_YOUR TASK_.
The entries below are to be copied exactly, with every picture left out.

##### RECORD SET

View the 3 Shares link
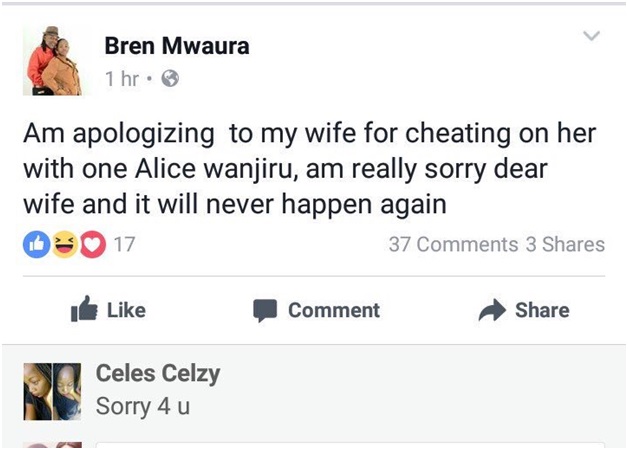 coord(565,244)
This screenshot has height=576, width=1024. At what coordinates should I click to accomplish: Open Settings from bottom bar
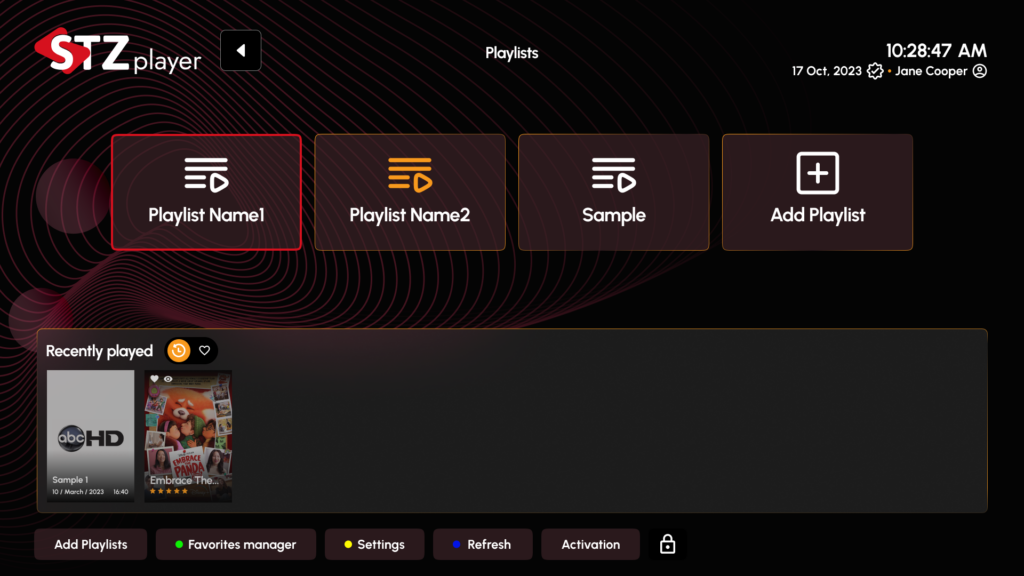[374, 544]
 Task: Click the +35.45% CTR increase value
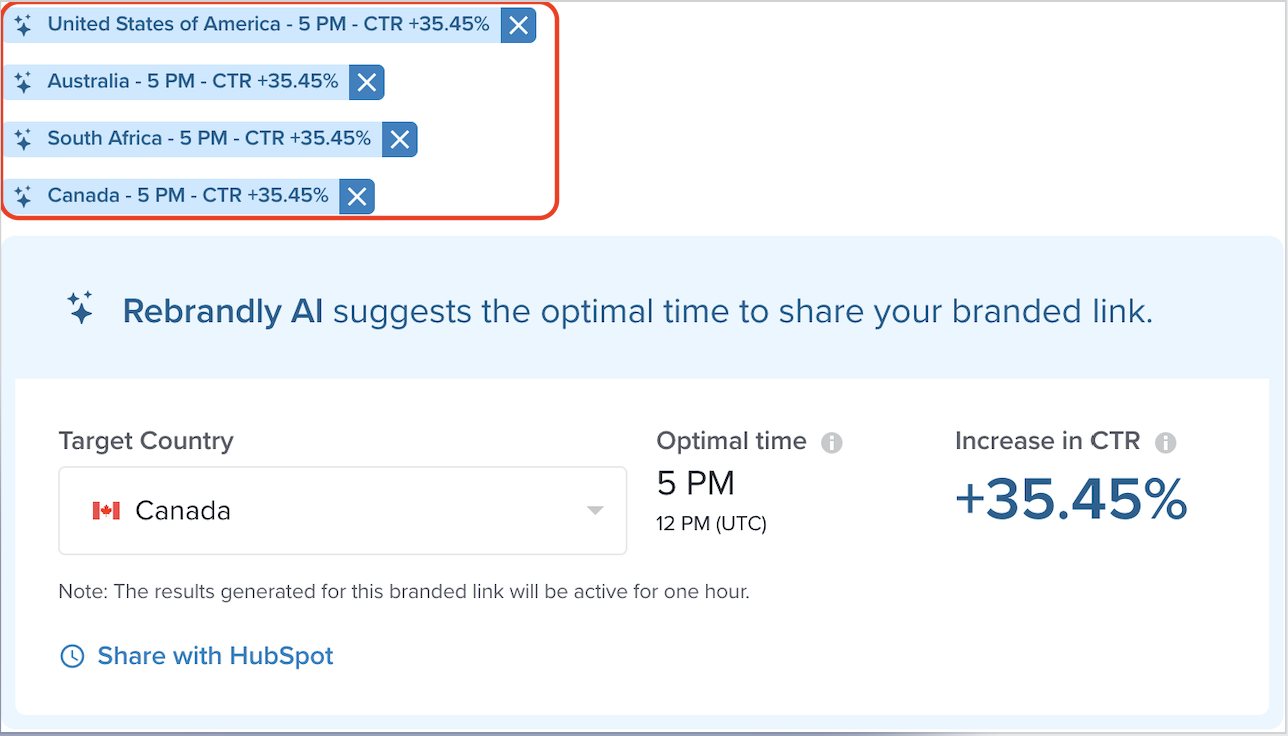coord(1071,499)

##########

_ANSWER BELOW_.
View the 3 Shares link
 coord(565,244)
This screenshot has height=576, width=1024. At what coordinates should I click to accomplish: Open Settings from bottom bar
[374, 544]
 Task: Click the +35.45% CTR increase value
coord(1071,499)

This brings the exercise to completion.